Há pouco mais de um ano, fiz soar o alarme. Pedi um cessar-fogo mundial, apelei à paz nos lares — o fim de toda violência em todos os lugares, das zonas de guerra às casas das pessoas — para nos permitir enfrentar a pandemia, o inimigo comum da humanidade, com solidariedade e unidade.
Mais de 140 países manifestaram o seu apoio. Cerca de 800 medidas foram adotadas em 149 países, a maioria focadas em abrigo, assistência jurídica e outros serviços de ajuda.
No entanto, em muitos casos essas ações foram limitadas e de curta duração. Pior, outros países estão começando a recuar, a retirar proteções legais. Não se posicionam enquanto a violência é usada para atingir as mulheres, incluindo ativistas dos direitos humanos que protestam contra estes recuos.

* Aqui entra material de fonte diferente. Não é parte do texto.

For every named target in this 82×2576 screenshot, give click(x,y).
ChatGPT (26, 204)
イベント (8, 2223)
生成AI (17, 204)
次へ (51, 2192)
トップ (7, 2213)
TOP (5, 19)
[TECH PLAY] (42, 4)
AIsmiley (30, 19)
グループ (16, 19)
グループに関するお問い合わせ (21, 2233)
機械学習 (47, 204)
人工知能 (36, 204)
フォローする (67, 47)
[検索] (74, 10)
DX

A perseverança da violência contra mulheres e meninas levou à aquiescência de que é de alguma forma inevitável ou impossível de acabar. Esta visão é tão ultrajante e autodestrutiva como totalmente equivocada. Apesar dos desafios do ano passado, as Nações Unidas, com financiamento significativo e em parceria com a União Europeia, demonstraram que a mudança é possível.
Ao longo de 2020, a Iniciativa Spotlight para eliminar a violência contra mulheres e meninas apresentou resultados notáveis em 25 países. Foram adotadas ou reforçadas oitenta e quatro leis e políticas para proteger mulheres e meninas. A acusação de perpetradores aumentou 22%. Cerca de 650 mil mulheres e meninas receberam apoio, apesar dos confinamentos e das restrições de mobilidade. Cerca de 900 mil homens e meninos — incluindo líderes tradicionais, chefes de instituições religiosas, motoristas de táxi e jovens jogadores — comprometeram-se a se tornar aliados na busca de soluções. E, nesses países, as dotações orçamentais nacionais para a prevenção e a resposta à violência contra mulheres e meninas aumentaram em 32%, um indicador claro de sustentabilidade futura.
Ao reunirmo-nos, em Paris, em torno de um modelo que funciona, podemos começar a garantir que a próxima geração de jovens mulheres não viva com medo simplesmente porque não agimos. Com o tempo, aprenderemos várias lições sobre o que o mundo fez de bem e de mal ao lidar com esta pandemia. E uma das primeiras deve ser garantir que esta vergonhosa pandemia oculta, que atinge metade de nossa população, termine agora.